Die Arbeitslosigkeit in Brandenburg ist im April 2026 im Vergleich zum März gesunken, liegt jedoch weiterhin über dem Niveau des Vorjahres. Wie die Regionaldirektion der Bundesagentur für Arbeit mitteilte, waren 87.862 Menschen im Bundesland arbeitslos gemeldet – 1.105 weniger als im Vormonat. Die Arbeitslosenquote blieb mit 6,5 Prozent unverändert zum März, stieg aber im Vergleich zum April 2025 um 0,1 Prozentpunkte.
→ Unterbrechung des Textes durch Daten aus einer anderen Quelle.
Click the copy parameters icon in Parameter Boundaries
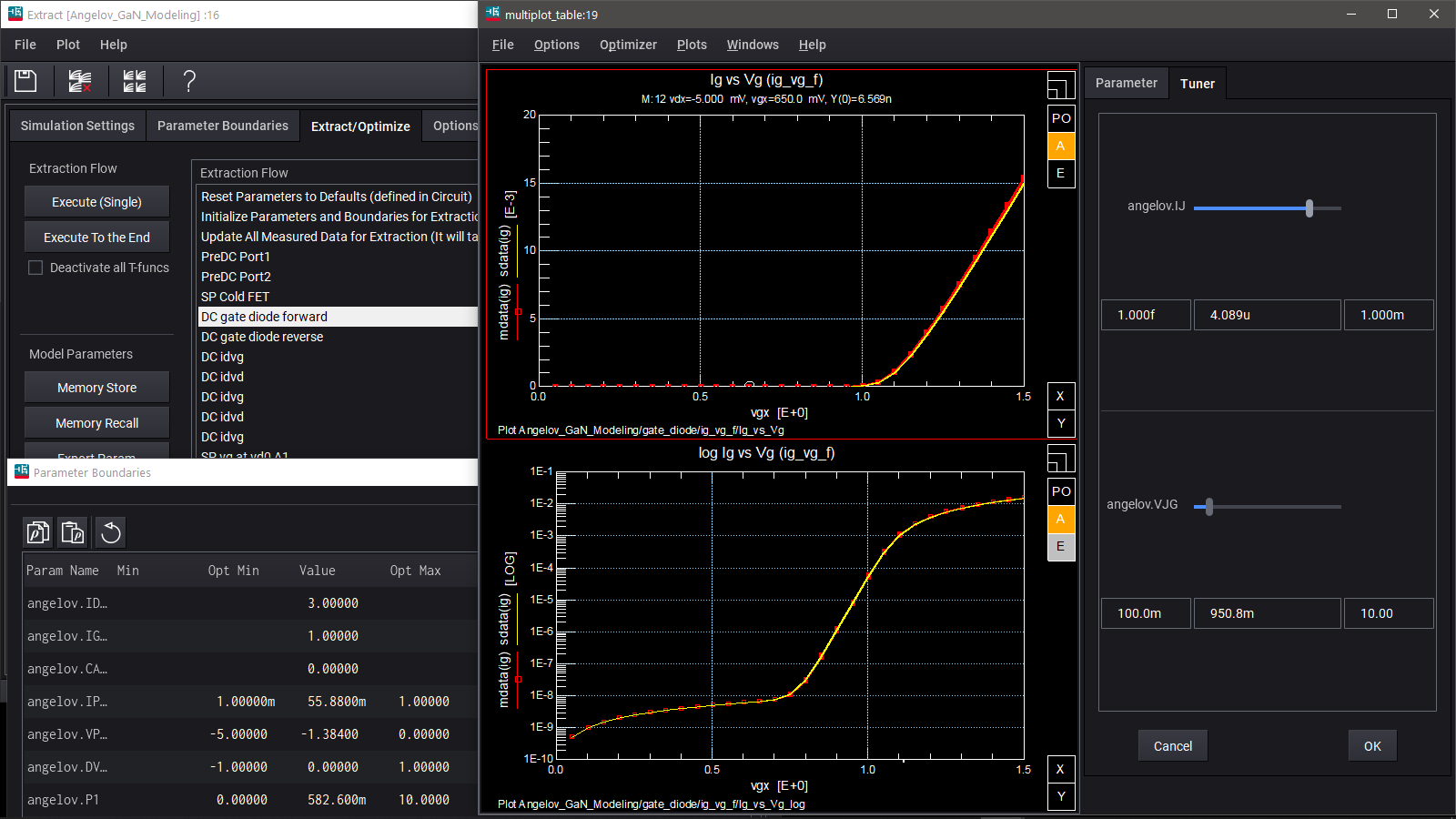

Stagnation auf dem Arbeitsmarkt
Carina Knie-Nürnberg, Chefin der Regionaldirektion Berlin-Brandenburg, kommentierte die Entwicklung mit deutlichen Worten: „Der Arbeitsmarkt in Berlin und Brandenburg tritt auf der Stelle.“ Sie betonte, dass die für das Frühjahr übliche positive Dynamik sowohl in der Hauptstadt als auch im Flächenland ausgeblieben sei. Die Zahlen zeigten eine verhaltene Entwicklung, die trotz saisonaler Effekte keine nachhaltige Entspannung erkennen lasse.
Detailanalyse der Zahlen
Im Vergleich zum Vorjahresmonat ist die Zahl der Arbeitslosen um rund 1.000 gestiegen. Besonders betroffen sind Branchen wie das verarbeitende Gewerbe und der Einzelhandel, die unter der schwachen Konjunktur leiden. Gleichzeitig verzeichnen einige Dienstleistungsbereiche, etwa die Gesundheitswirtschaft, eine stabile Nachfrage nach Arbeitskräften. Die Arbeitslosenquote von 6,5 Prozent liegt leicht über dem Bundesdurchschnitt, der im April bei 6,0 Prozent betrug.
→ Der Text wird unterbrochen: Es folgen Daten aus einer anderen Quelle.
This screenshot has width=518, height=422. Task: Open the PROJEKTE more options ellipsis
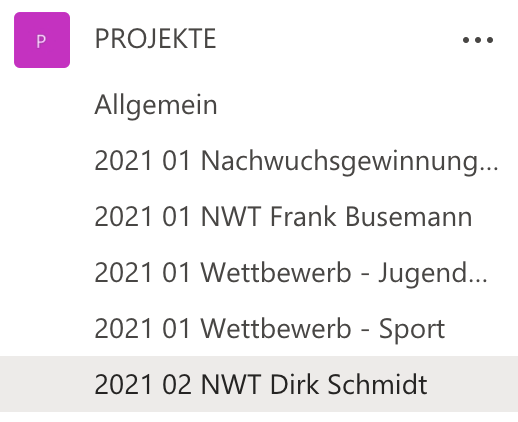click(478, 40)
Experten erwarten, dass die Arbeitslosigkeit in den kommenden Monaten saisonal bedingt weiter sinken könnte, jedoch ohne deutliche Impulse aus der Gesamtwirtschaft. Die Regionaldirektion plant daher verstärkte Maßnahmen zur Qualifizierung und Vermittlung, um die strukturellen Probleme auf dem brandenburgischen Arbeitsmarkt anzugehen.